Messinger, a student at Harvard Medical School, spoke with the Gazette about his recent paper on improving equity in liver transplants and where he sees opportunities for change. This interview has been edited for length and clarity.
Q&A
John Messinger
GAZETTE: Alcohol-related liver disease is the leading indication for liver transplant in the U.S. How does that compare to other indicators?
MESSINGER: This trend only recently changed. Around the mid-2010s, the leading indication for liver transplant was hepatitis C, which is a virus that often results in chronic infection that, over time, leads to liver failure. For a long time, there was no reliable way to prevent that. Around 2010, there was a new medication that came out for hepatitis C that effectively cured patients. This led to a whole population of people who were being transplanted to dwindle.
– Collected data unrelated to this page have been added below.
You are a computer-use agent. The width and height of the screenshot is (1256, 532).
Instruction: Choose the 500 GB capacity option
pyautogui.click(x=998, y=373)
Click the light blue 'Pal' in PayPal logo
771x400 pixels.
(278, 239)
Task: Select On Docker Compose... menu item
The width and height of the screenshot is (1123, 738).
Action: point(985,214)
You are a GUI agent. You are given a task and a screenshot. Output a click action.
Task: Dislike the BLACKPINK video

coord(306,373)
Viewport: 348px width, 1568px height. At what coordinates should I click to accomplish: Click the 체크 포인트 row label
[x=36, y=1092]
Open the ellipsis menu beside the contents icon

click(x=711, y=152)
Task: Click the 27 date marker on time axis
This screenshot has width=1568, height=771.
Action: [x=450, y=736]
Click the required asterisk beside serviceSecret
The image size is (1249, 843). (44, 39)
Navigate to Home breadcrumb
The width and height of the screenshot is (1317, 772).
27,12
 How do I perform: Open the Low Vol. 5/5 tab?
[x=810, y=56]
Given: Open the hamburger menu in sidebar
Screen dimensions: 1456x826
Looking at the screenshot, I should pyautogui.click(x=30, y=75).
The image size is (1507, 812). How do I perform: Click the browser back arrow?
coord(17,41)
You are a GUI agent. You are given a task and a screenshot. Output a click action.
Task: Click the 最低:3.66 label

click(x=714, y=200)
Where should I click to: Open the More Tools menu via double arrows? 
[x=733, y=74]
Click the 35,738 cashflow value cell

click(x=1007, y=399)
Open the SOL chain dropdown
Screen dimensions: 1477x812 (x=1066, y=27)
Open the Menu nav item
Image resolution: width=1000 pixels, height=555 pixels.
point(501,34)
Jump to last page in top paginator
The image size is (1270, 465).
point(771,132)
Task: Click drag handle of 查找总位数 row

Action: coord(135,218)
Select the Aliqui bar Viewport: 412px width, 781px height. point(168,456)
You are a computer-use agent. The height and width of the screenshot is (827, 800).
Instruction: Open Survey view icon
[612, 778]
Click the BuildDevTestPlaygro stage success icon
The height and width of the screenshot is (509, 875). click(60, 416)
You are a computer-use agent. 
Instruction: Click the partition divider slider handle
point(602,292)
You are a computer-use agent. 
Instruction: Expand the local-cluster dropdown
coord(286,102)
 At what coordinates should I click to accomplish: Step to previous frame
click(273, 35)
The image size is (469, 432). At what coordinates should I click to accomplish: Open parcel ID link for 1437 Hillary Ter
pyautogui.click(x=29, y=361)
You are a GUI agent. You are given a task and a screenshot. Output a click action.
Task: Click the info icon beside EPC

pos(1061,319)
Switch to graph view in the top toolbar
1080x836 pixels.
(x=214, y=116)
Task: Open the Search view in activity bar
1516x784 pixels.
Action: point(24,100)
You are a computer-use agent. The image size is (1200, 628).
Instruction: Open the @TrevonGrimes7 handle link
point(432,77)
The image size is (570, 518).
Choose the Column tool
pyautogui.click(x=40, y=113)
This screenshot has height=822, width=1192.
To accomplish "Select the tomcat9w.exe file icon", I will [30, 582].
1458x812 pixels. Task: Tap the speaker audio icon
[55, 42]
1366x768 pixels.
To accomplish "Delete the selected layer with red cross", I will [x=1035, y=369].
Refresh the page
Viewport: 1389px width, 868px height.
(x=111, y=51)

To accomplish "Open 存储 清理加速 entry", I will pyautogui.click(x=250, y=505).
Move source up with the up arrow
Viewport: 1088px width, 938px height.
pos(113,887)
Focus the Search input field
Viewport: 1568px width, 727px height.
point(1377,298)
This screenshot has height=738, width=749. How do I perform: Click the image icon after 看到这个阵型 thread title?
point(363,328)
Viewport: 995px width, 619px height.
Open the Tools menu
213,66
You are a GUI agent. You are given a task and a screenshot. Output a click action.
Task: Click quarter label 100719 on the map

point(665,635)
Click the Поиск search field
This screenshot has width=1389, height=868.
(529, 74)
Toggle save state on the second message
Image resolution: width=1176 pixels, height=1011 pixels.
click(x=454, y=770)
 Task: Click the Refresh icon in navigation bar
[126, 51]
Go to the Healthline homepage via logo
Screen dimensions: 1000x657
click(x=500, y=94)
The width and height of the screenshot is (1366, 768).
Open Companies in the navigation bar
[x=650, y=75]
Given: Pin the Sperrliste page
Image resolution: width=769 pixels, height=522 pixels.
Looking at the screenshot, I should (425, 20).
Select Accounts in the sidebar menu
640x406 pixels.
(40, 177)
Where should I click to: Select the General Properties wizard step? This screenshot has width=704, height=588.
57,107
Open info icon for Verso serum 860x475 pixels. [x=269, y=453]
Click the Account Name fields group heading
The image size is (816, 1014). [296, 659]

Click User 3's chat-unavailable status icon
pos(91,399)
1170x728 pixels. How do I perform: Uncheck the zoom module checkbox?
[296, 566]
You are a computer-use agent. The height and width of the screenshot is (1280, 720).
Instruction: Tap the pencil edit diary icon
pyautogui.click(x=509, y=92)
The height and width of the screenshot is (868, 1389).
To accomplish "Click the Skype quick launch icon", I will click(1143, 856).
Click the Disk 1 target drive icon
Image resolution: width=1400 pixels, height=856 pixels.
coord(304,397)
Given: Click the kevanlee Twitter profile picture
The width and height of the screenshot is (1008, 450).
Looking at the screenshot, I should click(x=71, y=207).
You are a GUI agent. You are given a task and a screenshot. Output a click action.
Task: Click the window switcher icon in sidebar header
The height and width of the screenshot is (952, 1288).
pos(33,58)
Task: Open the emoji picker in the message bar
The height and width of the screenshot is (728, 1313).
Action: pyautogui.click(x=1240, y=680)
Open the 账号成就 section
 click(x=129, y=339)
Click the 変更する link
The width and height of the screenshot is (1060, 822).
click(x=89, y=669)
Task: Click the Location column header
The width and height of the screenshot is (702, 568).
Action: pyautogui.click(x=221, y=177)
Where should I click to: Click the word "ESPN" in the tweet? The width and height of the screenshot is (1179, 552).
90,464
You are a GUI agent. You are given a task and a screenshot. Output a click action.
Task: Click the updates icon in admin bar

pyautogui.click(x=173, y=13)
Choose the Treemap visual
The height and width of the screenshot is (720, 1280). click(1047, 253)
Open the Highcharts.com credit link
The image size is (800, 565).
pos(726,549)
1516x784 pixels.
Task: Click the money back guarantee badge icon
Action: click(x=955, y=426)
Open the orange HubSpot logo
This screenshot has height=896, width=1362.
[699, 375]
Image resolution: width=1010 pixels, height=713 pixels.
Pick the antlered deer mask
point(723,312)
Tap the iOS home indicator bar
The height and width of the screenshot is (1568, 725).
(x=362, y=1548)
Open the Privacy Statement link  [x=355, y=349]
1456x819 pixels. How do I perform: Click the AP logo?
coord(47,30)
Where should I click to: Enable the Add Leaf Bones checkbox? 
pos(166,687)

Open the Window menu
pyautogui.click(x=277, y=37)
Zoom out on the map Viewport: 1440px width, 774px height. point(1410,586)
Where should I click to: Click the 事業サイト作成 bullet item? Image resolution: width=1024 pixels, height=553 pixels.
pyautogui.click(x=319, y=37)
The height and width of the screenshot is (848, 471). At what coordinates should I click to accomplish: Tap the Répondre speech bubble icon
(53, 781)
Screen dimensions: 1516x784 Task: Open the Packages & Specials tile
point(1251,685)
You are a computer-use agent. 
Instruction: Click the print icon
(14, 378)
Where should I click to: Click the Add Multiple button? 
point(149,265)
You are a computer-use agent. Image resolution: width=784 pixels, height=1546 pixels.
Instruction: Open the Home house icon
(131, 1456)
But during that time, we’ve also seen rapidly rising rates of severe alcohol use that can lead to liver failure. In 2020, over 30 percent of patients listed for transplants had alcohol-related liver disease, more than any other single diagnosis. There are also other types of liver disease that are on the rise, like nonalcoholic fatty liver disease, which is related to obesity, diabetes, and/or metabolic syndrome. Those indicators might overtake alcohol-related liver disease in the future.

Distribution of adults waiting for liver transplant by diagnosis.
Source: U.S. Department of Health & Human Services
GAZETTE: Because of the demographic of people who need liver transplants, there’s been an ongoing ethical debate regarding who should be eligible for a transplant. Could you talk more about that?
MESSINGER: The challenge for transplant providers is that they want to make sure that they’re being good stewards of a scarce resource. That starts to get into questions like, who’s deserving? But at the root of that is providers wanting to choose who they think has the best chance of success. They don’t want somebody receiving a liver to have a high risk of getting worse, whether it be through continued alcohol use or relapse that can lead to recurrent liver failure.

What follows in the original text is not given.